__Exercise requirements__
Set down every entry once more, exactly as it appears.

Pixel coordinate grounding data:
== Segment start ==
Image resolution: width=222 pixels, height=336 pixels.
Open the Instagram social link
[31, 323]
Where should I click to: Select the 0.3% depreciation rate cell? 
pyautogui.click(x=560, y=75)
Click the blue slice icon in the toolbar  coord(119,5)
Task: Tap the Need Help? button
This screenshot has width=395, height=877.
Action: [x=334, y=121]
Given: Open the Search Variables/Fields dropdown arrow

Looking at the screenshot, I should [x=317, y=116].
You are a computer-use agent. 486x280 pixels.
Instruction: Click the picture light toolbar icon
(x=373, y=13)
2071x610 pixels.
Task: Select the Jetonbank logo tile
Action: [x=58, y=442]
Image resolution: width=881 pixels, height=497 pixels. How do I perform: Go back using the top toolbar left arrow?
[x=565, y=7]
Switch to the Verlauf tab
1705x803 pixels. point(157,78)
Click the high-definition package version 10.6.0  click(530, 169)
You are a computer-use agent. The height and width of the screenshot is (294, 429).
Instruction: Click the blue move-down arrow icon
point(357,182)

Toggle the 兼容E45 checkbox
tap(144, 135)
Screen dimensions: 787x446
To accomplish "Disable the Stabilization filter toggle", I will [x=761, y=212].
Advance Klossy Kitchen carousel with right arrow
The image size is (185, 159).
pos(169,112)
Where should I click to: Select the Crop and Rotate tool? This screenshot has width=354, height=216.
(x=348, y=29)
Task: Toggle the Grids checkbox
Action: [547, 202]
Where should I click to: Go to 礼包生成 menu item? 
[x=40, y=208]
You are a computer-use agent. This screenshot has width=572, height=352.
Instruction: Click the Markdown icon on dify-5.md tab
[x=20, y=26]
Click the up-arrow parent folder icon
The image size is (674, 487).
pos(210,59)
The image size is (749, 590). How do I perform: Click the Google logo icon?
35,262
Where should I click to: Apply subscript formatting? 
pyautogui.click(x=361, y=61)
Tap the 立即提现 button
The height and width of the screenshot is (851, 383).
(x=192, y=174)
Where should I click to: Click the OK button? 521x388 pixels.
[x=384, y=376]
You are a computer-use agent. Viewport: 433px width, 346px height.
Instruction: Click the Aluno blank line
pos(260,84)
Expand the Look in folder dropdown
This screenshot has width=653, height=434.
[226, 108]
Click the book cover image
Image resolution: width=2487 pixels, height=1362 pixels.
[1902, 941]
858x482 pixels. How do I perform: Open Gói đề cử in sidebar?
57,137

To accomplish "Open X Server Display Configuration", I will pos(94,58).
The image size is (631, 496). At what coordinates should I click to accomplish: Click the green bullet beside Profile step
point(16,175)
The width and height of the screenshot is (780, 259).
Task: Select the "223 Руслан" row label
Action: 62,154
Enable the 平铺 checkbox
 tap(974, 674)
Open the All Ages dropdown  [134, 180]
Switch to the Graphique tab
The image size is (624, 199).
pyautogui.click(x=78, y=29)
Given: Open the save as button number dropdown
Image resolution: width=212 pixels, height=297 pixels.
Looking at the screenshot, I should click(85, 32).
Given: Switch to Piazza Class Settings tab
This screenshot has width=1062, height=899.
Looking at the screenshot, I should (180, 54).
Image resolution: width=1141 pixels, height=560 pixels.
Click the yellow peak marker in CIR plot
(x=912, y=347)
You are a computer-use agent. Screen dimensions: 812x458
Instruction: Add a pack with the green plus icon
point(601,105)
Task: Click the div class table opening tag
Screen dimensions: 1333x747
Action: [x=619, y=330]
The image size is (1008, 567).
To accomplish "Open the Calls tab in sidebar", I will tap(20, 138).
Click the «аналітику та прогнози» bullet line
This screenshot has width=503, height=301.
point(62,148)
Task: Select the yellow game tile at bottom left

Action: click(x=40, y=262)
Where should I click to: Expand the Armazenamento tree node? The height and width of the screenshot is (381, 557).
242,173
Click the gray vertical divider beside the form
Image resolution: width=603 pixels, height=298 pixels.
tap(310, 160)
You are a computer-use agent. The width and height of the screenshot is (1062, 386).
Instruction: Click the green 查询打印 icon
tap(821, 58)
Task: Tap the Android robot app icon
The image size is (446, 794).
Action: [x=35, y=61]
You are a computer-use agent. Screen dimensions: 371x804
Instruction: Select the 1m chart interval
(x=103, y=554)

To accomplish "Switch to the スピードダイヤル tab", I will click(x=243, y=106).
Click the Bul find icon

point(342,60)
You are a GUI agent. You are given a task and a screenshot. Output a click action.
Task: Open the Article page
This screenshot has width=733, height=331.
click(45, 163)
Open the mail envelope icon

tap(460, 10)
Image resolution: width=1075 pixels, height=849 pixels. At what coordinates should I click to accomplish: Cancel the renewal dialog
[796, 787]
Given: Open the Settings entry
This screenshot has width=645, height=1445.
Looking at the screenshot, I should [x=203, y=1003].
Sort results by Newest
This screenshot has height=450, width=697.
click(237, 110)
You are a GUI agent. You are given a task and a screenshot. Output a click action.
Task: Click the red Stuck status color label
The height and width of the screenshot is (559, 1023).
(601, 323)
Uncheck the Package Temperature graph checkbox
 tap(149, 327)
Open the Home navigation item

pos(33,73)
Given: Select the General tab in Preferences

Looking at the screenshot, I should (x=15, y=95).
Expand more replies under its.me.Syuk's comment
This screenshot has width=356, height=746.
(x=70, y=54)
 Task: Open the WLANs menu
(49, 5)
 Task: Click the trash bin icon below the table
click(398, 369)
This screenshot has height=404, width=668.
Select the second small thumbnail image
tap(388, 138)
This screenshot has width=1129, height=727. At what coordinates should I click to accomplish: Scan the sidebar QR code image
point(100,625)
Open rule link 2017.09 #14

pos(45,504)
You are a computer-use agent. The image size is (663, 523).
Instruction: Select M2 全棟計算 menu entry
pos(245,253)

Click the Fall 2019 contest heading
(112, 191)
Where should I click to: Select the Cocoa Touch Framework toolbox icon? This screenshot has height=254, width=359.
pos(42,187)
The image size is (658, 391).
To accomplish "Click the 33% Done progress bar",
== Segment end ==
__Task result__
Image resolution: width=222 pixels, height=336 pixels.
Open the Instagram social link
[31, 323]
Where should I click to: Select the 0.3% depreciation rate cell? 
pyautogui.click(x=560, y=75)
Click the blue slice icon in the toolbar  coord(119,5)
Task: Tap the Need Help? button
This screenshot has width=395, height=877.
Action: [x=334, y=121]
Given: Open the Search Variables/Fields dropdown arrow

Looking at the screenshot, I should [x=317, y=116].
You are a computer-use agent. 486x280 pixels.
Instruction: Click the picture light toolbar icon
(x=373, y=13)
2071x610 pixels.
Task: Select the Jetonbank logo tile
Action: [x=58, y=442]
Image resolution: width=881 pixels, height=497 pixels. How do I perform: Go back using the top toolbar left arrow?
[x=565, y=7]
Switch to the Verlauf tab
1705x803 pixels. point(157,78)
Click the high-definition package version 10.6.0  click(530, 169)
You are a computer-use agent. The height and width of the screenshot is (294, 429).
Instruction: Click the blue move-down arrow icon
point(357,182)

Toggle the 兼容E45 checkbox
tap(144, 135)
Screen dimensions: 787x446
To accomplish "Disable the Stabilization filter toggle", I will [x=761, y=212].
Advance Klossy Kitchen carousel with right arrow
The image size is (185, 159).
pos(169,112)
Where should I click to: Select the Crop and Rotate tool? This screenshot has width=354, height=216.
(x=348, y=29)
Task: Toggle the Grids checkbox
Action: [547, 202]
Where should I click to: Go to 礼包生成 menu item? 
[x=40, y=208]
You are a computer-use agent. This screenshot has width=572, height=352.
Instruction: Click the Markdown icon on dify-5.md tab
[x=20, y=26]
Click the up-arrow parent folder icon
The image size is (674, 487).
pos(210,59)
The image size is (749, 590). How do I perform: Click the Google logo icon?
35,262
Where should I click to: Apply subscript formatting? 
pyautogui.click(x=361, y=61)
Tap the 立即提现 button
The height and width of the screenshot is (851, 383).
(x=192, y=174)
Where should I click to: Click the OK button? 521x388 pixels.
[x=384, y=376]
You are a computer-use agent. Viewport: 433px width, 346px height.
Instruction: Click the Aluno blank line
pos(260,84)
Expand the Look in folder dropdown
This screenshot has width=653, height=434.
[226, 108]
Click the book cover image
Image resolution: width=2487 pixels, height=1362 pixels.
[1902, 941]
858x482 pixels. How do I perform: Open Gói đề cử in sidebar?
57,137

To accomplish "Open X Server Display Configuration", I will pos(94,58).
The image size is (631, 496). At what coordinates should I click to accomplish: Click the green bullet beside Profile step
point(16,175)
The width and height of the screenshot is (780, 259).
Task: Select the "223 Руслан" row label
Action: 62,154
Enable the 平铺 checkbox
 tap(974, 674)
Open the All Ages dropdown  [134, 180]
Switch to the Graphique tab
The image size is (624, 199).
pyautogui.click(x=78, y=29)
Given: Open the save as button number dropdown
Image resolution: width=212 pixels, height=297 pixels.
Looking at the screenshot, I should click(85, 32).
Given: Switch to Piazza Class Settings tab
This screenshot has width=1062, height=899.
Looking at the screenshot, I should (180, 54).
Image resolution: width=1141 pixels, height=560 pixels.
Click the yellow peak marker in CIR plot
(x=912, y=347)
You are a computer-use agent. Screen dimensions: 812x458
Instruction: Add a pack with the green plus icon
point(601,105)
Task: Click the div class table opening tag
Screen dimensions: 1333x747
Action: [x=619, y=330]
The image size is (1008, 567).
To accomplish "Open the Calls tab in sidebar", I will tap(20, 138).
Click the «аналітику та прогнози» bullet line
This screenshot has width=503, height=301.
point(62,148)
Task: Select the yellow game tile at bottom left

Action: click(x=40, y=262)
Where should I click to: Expand the Armazenamento tree node? The height and width of the screenshot is (381, 557).
242,173
Click the gray vertical divider beside the form
Image resolution: width=603 pixels, height=298 pixels.
tap(310, 160)
You are a computer-use agent. The width and height of the screenshot is (1062, 386).
Instruction: Click the green 查询打印 icon
tap(821, 58)
Task: Tap the Android robot app icon
The image size is (446, 794).
Action: [x=35, y=61]
You are a computer-use agent. Screen dimensions: 371x804
Instruction: Select the 1m chart interval
(x=103, y=554)

To accomplish "Switch to the スピードダイヤル tab", I will click(x=243, y=106).
Click the Bul find icon

point(342,60)
You are a GUI agent. You are given a task and a screenshot. Output a click action.
Task: Open the Article page
This screenshot has width=733, height=331.
click(45, 163)
Open the mail envelope icon

tap(460, 10)
Image resolution: width=1075 pixels, height=849 pixels. At what coordinates should I click to accomplish: Cancel the renewal dialog
[796, 787]
Given: Open the Settings entry
This screenshot has width=645, height=1445.
Looking at the screenshot, I should [x=203, y=1003].
Sort results by Newest
This screenshot has height=450, width=697.
click(237, 110)
You are a GUI agent. You are given a task and a screenshot. Output a click action.
Task: Click the red Stuck status color label
The height and width of the screenshot is (559, 1023).
(601, 323)
Uncheck the Package Temperature graph checkbox
 tap(149, 327)
Open the Home navigation item

pos(33,73)
Given: Select the General tab in Preferences

Looking at the screenshot, I should (x=15, y=95).
Expand more replies under its.me.Syuk's comment
This screenshot has width=356, height=746.
(x=70, y=54)
 Task: Open the WLANs menu
(49, 5)
 Task: Click the trash bin icon below the table
click(398, 369)
This screenshot has height=404, width=668.
Select the second small thumbnail image
tap(388, 138)
This screenshot has width=1129, height=727. At what coordinates should I click to accomplish: Scan the sidebar QR code image
point(100,625)
Open rule link 2017.09 #14

pos(45,504)
You are a computer-use agent. The image size is (663, 523).
Instruction: Select M2 全棟計算 menu entry
pos(245,253)

Click the Fall 2019 contest heading
(112, 191)
Where should I click to: Select the Cocoa Touch Framework toolbox icon? This screenshot has height=254, width=359.
pos(42,187)
The image size is (658, 391).
To accomplish "Click the 33% Done progress bar",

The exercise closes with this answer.